## What you need to do
For the records below, tally the lines that include the word "screenshot" and report the number alone.

The input Start Marker

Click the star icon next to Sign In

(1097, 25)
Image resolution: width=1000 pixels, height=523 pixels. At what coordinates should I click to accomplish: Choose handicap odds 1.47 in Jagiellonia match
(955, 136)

The input End Marker
The input Start Marker

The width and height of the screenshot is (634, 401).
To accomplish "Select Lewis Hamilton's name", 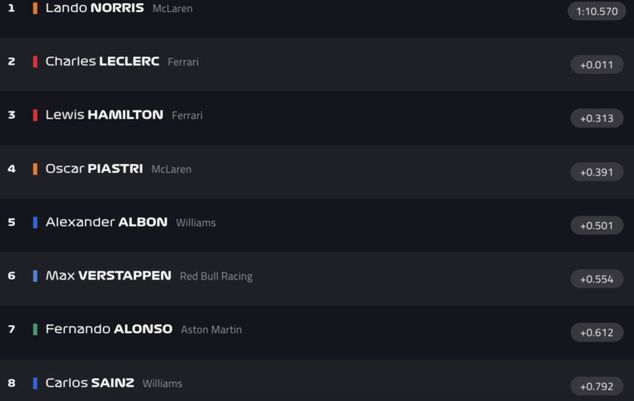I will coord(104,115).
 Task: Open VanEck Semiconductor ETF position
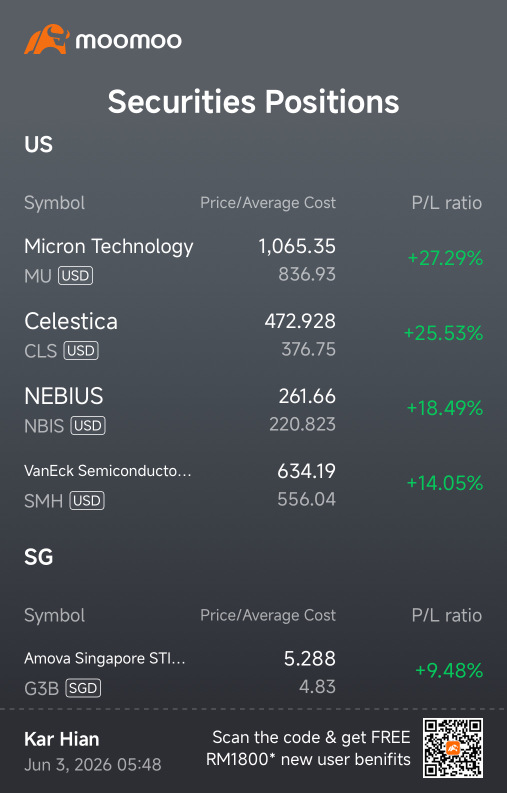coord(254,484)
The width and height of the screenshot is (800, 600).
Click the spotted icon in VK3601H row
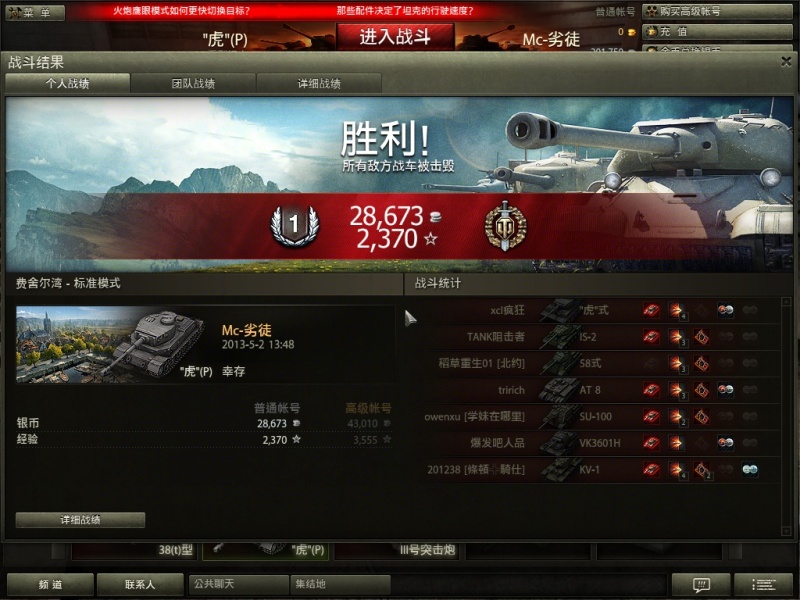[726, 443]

The input End Marker
The input Start Marker

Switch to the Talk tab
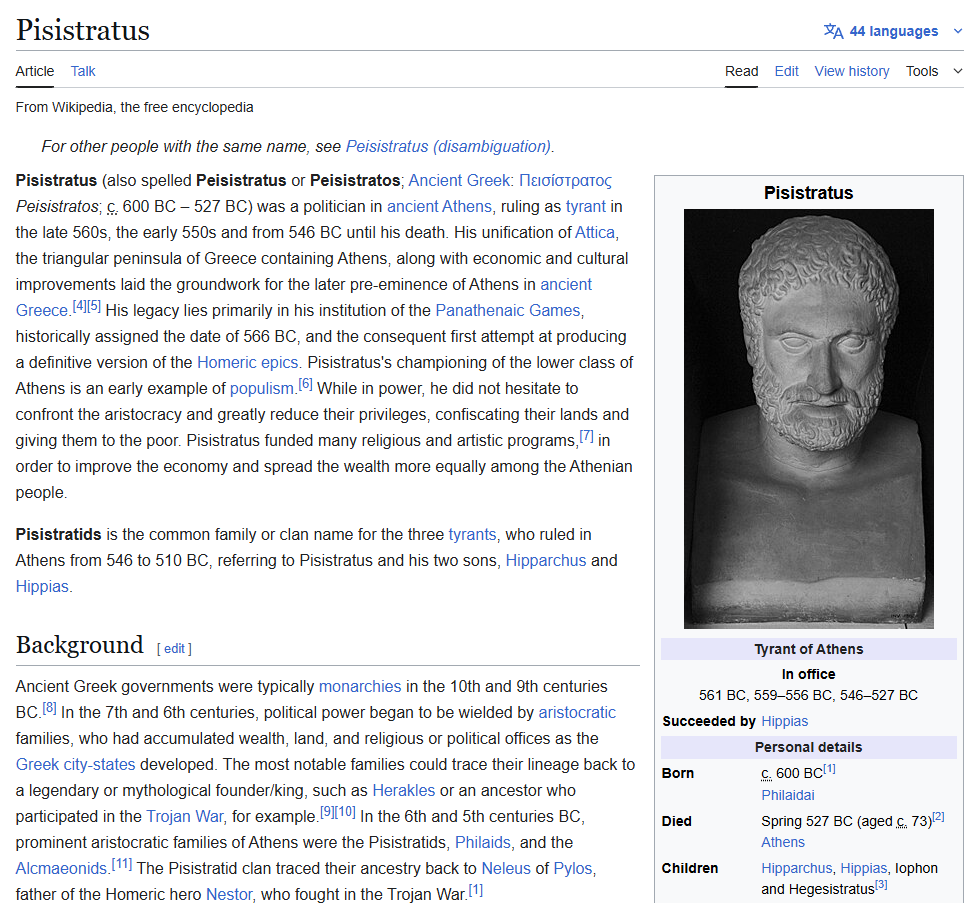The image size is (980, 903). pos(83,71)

The input End Marker

## Result of the exercise
2